The traditional exceptions to the usual order as to costs focus on the conduct of the successful party which disentitles it to the beneficial exercise of the discretion.  In Anglo-Cyprian Trade Agencies Ltd v Paphos Wine Industries Ltd, Devlin J formulated the relevant principle as follows:

"No doubt, the ordinary rule is that, where a plaintiff has been successful, he ought not to be deprived of his costs, or, at any rate, made to pay the costs of the other side, unless he has been guilty of some sort of misconduct."

"Misconduct" in this context means misconduct relating to the litigation, or the circumstances leading up to the litigation.  Thus, the court may properly depart from the usual order as to costs when the successful party by its lax conduct effectively invites the litigation; unnecessarily protracts the proceedings; succeeds on a point not argued before a lower court; prosecutes the matter solely for the purpose of increasing the costs recoverable; or obtains relief which the unsuccessful party had already offered in settlement of the dispute.[9]

[7]Bostock v Ramsey Urban District Council [1900] 2 QB 616 at 622 per A. L. Smith LJ; Anglo-Cyprian Trade Agencies Ltd v Paphos Wine Industries Ltd [1951] 1 All ER 873 at 874 per Devlin J; Verna Trading Pty Ltd v New India Assurance Co Ltd[1991] 1 VR 129 at 154-155 per Kaye J.
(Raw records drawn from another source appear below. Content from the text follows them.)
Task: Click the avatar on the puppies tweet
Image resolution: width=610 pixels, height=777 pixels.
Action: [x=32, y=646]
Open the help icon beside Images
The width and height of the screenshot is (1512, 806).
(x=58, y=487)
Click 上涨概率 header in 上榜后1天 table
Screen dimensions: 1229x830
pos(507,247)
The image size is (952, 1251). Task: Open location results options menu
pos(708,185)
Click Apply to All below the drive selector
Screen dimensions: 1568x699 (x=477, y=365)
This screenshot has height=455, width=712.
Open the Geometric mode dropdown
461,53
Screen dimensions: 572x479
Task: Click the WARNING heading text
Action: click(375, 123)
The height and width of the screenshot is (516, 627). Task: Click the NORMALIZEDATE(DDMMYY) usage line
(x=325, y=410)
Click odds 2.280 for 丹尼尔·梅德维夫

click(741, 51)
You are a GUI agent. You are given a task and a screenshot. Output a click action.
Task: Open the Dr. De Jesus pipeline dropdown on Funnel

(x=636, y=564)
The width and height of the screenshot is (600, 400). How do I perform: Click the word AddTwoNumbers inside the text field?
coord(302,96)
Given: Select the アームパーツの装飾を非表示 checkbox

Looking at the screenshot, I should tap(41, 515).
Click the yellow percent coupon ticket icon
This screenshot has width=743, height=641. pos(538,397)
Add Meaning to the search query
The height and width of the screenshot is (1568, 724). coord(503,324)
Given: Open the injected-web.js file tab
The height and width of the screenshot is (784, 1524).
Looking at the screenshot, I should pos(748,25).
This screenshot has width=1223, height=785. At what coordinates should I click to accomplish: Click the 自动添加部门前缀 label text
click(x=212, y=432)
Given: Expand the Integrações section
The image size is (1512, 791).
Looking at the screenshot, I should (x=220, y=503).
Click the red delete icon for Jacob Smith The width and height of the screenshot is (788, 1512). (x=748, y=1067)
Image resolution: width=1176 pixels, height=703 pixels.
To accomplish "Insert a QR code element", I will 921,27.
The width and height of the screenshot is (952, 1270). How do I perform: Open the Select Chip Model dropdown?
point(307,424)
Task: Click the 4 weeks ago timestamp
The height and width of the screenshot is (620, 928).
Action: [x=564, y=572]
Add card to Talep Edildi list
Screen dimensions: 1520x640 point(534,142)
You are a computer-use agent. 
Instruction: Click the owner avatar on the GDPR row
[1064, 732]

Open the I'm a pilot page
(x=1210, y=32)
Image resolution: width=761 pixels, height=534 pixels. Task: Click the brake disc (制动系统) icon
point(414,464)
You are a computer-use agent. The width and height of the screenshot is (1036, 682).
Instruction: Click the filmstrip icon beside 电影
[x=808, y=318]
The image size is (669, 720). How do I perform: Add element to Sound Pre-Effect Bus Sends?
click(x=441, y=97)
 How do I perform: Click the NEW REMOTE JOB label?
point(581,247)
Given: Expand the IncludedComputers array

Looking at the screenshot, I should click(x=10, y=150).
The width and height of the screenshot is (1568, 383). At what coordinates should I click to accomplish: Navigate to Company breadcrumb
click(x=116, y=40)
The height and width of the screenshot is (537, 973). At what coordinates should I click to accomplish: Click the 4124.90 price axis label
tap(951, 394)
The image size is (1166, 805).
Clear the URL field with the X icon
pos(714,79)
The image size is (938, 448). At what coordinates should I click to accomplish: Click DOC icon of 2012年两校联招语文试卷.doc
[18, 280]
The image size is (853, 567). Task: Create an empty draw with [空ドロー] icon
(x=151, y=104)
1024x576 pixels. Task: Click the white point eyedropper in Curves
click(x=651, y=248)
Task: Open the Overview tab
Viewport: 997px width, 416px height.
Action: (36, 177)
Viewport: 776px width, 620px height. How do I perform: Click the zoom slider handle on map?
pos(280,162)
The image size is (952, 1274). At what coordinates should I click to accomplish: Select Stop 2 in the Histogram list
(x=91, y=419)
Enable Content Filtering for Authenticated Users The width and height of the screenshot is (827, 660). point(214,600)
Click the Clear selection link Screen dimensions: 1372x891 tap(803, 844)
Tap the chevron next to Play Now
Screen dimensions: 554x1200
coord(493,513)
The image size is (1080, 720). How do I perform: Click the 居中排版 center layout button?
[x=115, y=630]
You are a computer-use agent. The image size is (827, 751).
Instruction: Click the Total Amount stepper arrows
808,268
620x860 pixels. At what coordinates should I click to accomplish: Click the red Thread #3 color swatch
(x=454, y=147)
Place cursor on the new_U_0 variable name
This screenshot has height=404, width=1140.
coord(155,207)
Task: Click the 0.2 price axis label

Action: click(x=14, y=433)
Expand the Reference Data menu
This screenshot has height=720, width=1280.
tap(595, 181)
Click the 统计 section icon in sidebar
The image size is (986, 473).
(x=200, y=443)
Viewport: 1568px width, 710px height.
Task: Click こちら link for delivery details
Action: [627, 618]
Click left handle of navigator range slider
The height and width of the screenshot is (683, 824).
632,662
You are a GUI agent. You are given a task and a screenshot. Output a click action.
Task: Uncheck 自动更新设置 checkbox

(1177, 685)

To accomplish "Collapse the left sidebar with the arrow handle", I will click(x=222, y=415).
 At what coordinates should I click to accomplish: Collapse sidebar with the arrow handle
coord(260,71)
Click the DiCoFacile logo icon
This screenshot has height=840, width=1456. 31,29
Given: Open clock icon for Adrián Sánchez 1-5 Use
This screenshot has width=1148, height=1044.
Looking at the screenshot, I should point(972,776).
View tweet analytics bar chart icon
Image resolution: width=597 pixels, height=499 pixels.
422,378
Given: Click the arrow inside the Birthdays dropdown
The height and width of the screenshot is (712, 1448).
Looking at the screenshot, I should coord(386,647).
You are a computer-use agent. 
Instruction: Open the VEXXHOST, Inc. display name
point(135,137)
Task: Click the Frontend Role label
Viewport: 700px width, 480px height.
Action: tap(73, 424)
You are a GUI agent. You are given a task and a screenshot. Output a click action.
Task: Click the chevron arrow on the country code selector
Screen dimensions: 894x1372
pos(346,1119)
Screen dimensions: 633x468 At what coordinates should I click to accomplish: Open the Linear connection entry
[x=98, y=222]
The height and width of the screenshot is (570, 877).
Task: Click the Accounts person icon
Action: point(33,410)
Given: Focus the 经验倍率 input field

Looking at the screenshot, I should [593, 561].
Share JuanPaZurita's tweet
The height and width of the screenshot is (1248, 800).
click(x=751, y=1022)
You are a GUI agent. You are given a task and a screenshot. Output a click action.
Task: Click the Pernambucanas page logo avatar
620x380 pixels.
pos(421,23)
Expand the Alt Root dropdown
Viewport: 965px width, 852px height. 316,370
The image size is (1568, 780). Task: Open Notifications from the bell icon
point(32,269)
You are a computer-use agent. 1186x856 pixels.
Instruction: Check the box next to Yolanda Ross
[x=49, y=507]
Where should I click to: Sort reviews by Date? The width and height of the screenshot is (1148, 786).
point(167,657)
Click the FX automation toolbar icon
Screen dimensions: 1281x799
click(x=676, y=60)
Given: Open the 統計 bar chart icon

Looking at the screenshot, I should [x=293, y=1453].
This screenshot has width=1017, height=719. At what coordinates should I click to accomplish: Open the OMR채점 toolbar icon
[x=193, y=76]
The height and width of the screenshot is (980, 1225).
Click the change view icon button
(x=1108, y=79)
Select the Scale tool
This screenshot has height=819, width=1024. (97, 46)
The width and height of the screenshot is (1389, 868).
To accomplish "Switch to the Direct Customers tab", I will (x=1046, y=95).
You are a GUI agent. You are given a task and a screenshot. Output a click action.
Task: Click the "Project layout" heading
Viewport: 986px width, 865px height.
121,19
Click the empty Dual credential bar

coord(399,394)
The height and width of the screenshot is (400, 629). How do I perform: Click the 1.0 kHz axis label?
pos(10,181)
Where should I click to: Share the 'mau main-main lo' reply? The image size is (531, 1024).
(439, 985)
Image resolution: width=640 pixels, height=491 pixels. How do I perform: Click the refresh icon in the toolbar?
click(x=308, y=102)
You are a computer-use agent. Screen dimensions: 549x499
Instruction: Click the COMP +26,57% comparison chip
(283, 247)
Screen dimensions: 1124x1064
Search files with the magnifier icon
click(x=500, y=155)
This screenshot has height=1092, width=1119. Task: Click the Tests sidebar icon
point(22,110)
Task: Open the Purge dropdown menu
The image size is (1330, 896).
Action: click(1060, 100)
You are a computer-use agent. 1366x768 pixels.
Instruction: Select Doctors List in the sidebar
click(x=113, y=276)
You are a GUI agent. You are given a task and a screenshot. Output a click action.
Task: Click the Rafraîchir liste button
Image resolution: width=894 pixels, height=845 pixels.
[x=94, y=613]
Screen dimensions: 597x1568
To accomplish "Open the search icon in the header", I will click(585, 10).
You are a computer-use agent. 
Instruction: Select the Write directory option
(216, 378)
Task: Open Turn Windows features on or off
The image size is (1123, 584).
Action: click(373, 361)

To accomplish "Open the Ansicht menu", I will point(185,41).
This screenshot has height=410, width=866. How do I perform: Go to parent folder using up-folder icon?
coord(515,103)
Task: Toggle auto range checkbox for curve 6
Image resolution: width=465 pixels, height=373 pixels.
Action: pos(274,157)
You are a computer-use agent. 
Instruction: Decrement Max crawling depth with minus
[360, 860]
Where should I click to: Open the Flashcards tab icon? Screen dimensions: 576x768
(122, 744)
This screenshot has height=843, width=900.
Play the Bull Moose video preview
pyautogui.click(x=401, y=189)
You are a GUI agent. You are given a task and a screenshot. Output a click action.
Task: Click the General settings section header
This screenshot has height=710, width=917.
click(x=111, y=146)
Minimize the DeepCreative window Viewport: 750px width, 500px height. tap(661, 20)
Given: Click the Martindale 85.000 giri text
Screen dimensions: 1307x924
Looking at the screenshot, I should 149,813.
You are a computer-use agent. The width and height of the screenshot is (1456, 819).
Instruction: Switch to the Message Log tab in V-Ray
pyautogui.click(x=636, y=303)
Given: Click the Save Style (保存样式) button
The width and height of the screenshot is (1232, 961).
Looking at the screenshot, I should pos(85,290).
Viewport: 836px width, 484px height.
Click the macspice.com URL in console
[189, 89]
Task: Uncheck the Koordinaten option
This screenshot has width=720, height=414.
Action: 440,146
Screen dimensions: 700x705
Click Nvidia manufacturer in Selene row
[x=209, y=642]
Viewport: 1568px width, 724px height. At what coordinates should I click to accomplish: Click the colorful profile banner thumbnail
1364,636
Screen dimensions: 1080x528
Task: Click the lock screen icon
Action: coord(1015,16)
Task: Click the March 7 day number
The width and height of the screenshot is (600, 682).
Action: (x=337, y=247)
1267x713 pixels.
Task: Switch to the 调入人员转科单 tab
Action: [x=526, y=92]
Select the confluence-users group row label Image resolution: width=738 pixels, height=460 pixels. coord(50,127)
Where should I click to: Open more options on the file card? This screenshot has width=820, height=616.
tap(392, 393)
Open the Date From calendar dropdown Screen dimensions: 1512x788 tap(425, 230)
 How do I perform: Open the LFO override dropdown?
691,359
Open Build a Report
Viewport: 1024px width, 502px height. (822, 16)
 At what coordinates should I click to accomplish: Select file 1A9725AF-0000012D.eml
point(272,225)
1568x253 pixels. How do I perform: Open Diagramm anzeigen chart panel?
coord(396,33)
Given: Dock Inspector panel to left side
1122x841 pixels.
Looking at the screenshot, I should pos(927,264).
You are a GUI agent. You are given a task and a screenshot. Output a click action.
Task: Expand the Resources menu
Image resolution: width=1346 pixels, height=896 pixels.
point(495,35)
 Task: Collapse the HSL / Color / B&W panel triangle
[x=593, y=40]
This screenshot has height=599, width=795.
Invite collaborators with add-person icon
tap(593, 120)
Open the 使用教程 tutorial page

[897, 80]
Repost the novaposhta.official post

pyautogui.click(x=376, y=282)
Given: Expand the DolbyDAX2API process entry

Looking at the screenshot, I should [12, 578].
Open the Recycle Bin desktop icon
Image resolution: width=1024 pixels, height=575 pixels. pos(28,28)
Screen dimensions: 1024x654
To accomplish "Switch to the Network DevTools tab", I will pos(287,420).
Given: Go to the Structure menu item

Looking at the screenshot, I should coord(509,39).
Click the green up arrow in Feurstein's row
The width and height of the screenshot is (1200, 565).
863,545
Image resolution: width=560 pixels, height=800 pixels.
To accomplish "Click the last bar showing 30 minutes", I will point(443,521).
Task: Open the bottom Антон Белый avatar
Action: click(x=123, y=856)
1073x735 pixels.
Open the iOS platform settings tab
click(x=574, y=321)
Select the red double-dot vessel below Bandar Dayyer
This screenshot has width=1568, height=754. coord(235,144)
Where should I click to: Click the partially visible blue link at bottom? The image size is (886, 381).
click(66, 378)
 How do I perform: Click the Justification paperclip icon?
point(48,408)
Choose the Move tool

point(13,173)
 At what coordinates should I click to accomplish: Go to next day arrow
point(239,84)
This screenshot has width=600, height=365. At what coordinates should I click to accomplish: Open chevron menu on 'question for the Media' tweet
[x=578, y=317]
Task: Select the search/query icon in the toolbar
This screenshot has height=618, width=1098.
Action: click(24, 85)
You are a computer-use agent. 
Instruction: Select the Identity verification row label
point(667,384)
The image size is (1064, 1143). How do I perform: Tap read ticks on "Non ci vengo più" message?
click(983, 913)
[8][1998] HCA 11, (1998) 193 CLR 72.

[9]At [69]. (Citations omitted).

  1. In a context where the matter resolved and did not proceed to determination by the Court, in Re Minister for Immigration and Ethnic Affairs; Ex parte Lai Qin,[10] McHugh J said:

In some cases, however, the court may be able to conclude that one of the parties has acted so unreasonably that the other party should obtain the costs of the action. In administrative law matters, for example, it may appear that the defendant has acted unreasonably in exercising or refusing to exercise a power and that the plaintiff had no reasonable alternative but to commence a litigation…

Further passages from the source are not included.